*** Source material ***
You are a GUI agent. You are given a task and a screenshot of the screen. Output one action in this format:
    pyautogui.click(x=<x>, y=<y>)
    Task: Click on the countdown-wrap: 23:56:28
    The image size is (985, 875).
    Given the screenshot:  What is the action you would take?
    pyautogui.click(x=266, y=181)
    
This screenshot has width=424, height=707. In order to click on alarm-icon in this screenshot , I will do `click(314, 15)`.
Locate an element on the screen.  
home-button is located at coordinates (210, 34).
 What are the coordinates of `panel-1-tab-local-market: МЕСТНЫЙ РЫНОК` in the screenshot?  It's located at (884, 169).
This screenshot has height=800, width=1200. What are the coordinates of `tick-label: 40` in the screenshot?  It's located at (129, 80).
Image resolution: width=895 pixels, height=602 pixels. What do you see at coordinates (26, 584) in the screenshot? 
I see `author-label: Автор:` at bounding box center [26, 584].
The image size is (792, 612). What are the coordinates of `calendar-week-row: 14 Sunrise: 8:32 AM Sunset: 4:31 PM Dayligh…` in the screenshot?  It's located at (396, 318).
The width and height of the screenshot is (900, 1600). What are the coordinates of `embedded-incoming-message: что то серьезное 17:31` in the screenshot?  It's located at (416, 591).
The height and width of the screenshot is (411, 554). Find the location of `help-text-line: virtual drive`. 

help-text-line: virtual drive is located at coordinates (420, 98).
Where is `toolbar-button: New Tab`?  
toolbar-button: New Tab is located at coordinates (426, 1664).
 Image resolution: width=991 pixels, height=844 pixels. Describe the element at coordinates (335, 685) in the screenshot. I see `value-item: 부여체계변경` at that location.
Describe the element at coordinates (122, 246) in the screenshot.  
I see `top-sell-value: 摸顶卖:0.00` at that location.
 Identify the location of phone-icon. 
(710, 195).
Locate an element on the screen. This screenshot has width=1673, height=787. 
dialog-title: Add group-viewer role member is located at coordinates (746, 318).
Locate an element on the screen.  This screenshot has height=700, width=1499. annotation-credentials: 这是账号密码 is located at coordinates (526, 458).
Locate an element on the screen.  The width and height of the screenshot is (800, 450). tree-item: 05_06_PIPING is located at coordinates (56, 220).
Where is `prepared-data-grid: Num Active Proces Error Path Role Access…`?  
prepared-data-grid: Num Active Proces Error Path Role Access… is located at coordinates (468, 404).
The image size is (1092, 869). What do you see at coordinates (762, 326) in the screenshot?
*** End of Source material ***
- _Directions for this task_:
Reproduce all of the material above word for word, with every line kept as it appears.

- _Completed exercise_:
You are a GUI agent. You are given a task and a screenshot of the screen. Output one action in this format:
    pyautogui.click(x=<x>, y=<y>)
    Task: Click on the countdown-wrap: 23:56:28
    The image size is (985, 875).
    Given the screenshot:  What is the action you would take?
    pyautogui.click(x=266, y=181)
    
This screenshot has width=424, height=707. In order to click on alarm-icon in this screenshot , I will do `click(314, 15)`.
Locate an element on the screen.  
home-button is located at coordinates (210, 34).
 What are the coordinates of `panel-1-tab-local-market: МЕСТНЫЙ РЫНОК` in the screenshot?  It's located at (884, 169).
This screenshot has height=800, width=1200. What are the coordinates of `tick-label: 40` in the screenshot?  It's located at (129, 80).
Image resolution: width=895 pixels, height=602 pixels. What do you see at coordinates (26, 584) in the screenshot? 
I see `author-label: Автор:` at bounding box center [26, 584].
The image size is (792, 612). What are the coordinates of `calendar-week-row: 14 Sunrise: 8:32 AM Sunset: 4:31 PM Dayligh…` in the screenshot?  It's located at (396, 318).
The width and height of the screenshot is (900, 1600). What are the coordinates of `embedded-incoming-message: что то серьезное 17:31` in the screenshot?  It's located at (416, 591).
The height and width of the screenshot is (411, 554). Find the location of `help-text-line: virtual drive`. 

help-text-line: virtual drive is located at coordinates (420, 98).
Where is `toolbar-button: New Tab`?  
toolbar-button: New Tab is located at coordinates (426, 1664).
 Image resolution: width=991 pixels, height=844 pixels. Describe the element at coordinates (335, 685) in the screenshot. I see `value-item: 부여체계변경` at that location.
Describe the element at coordinates (122, 246) in the screenshot.  
I see `top-sell-value: 摸顶卖:0.00` at that location.
 Identify the location of phone-icon. 
(710, 195).
Locate an element on the screen. This screenshot has width=1673, height=787. 
dialog-title: Add group-viewer role member is located at coordinates (746, 318).
Locate an element on the screen.  This screenshot has height=700, width=1499. annotation-credentials: 这是账号密码 is located at coordinates (526, 458).
Locate an element on the screen.  The width and height of the screenshot is (800, 450). tree-item: 05_06_PIPING is located at coordinates (56, 220).
Where is `prepared-data-grid: Num Active Proces Error Path Role Access…`?  
prepared-data-grid: Num Active Proces Error Path Role Access… is located at coordinates (468, 404).
The image size is (1092, 869). What do you see at coordinates (762, 326) in the screenshot?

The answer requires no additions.